The Insurance Regulatory and Development Authority of India, or IRDAI, has allegedly suffered from a cyberattack from a still unknown threat group. These findings are from our dark web team in iZOOlogic’s discoveries during a routine investigation within the cybercrime landscape.
Though the incident is still under investigation, it shows that numerous life and non-life insurance institutions in India have been impacted by the attack, including Aegon Life Insurance, Reliance Life Insurance, ICICI Prudential Life Insurance, Agriculture Insurance Co. of India Ltd., Cholamandalam MS General Insurance Co. Ltd., and Royal Sundaram Alliance Insurance Co. Ltd.

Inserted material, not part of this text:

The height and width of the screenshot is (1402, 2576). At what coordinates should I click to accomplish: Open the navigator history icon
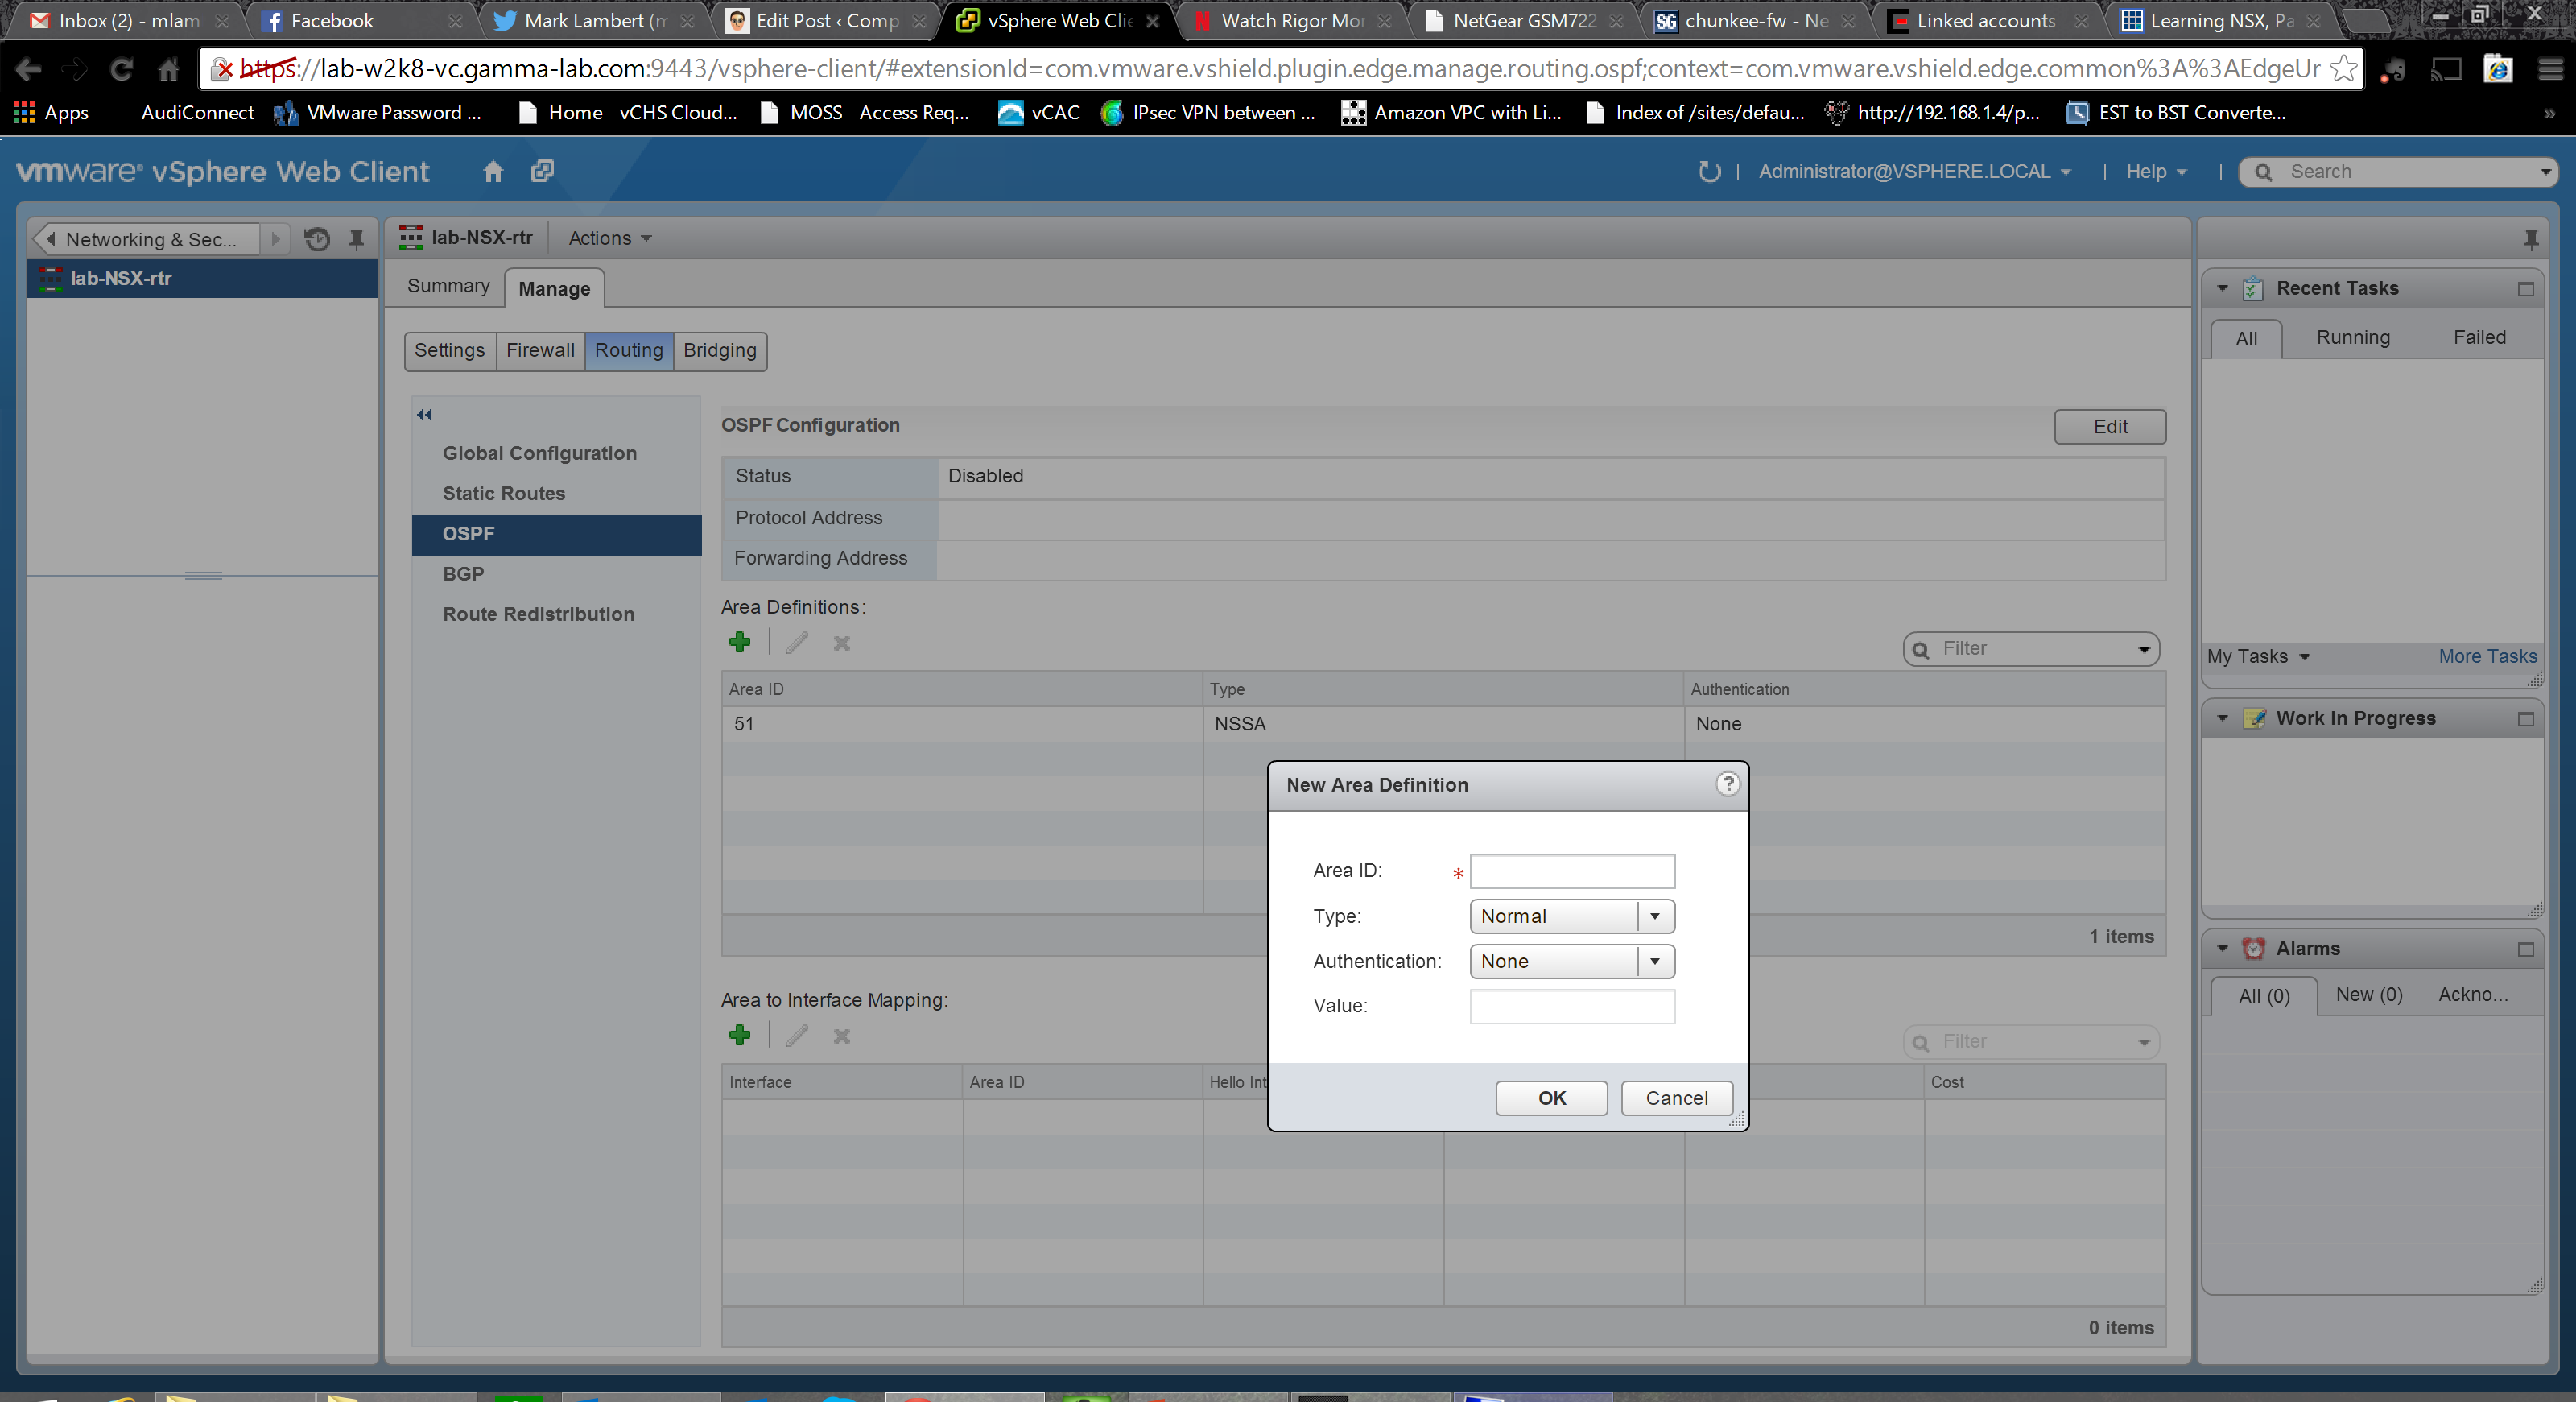(x=317, y=239)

The leaked insurance documents from the affected firms include personal and confidential information, compliance documents, brokers’ and insurers’ checklists, and employee databases.
IRDAI is India’s supreme authority regarding the country’s insurance market.
The insurance industry in India has been primarily regulated and developed by IRDAI since its establishment. The organisation guides the country’s insurance market and promotes efficient insurance, life and non-life, business by regulating and policing rates and other insurance-related charges.
Additionally, the Indian insurance organisation aims to protect policyholders’ interests by quickly settling insurance claims and preventing fraud and malpractices. As of September 2020, 31 general and 24 life insurance firms enlisted with the IRDAI. These numbers of companies associated with the organisation imply that a cyberattack incident would affect the data of numerous individuals involved under IRDAI’s supreme authority.
IRDAI also pledges to protect its clients against coverage of losses in insurance policies and prescribing terms and conditions for insurance coverage by the policyholders. Any insurance firms that fail to comply with the rules of the supreme insurance authority can be penalised accordingly.
Since this cyberattack issue is yet to be fully confirmed, our dark web researchers in iZOOlogic will continue to probe the underground landscape and share updates as they emerge. For now, people that could be affected by the alleged attack on IRDAI must be vigilant and report to authorities if suspicious activities relating to the illegal use of their data transpires.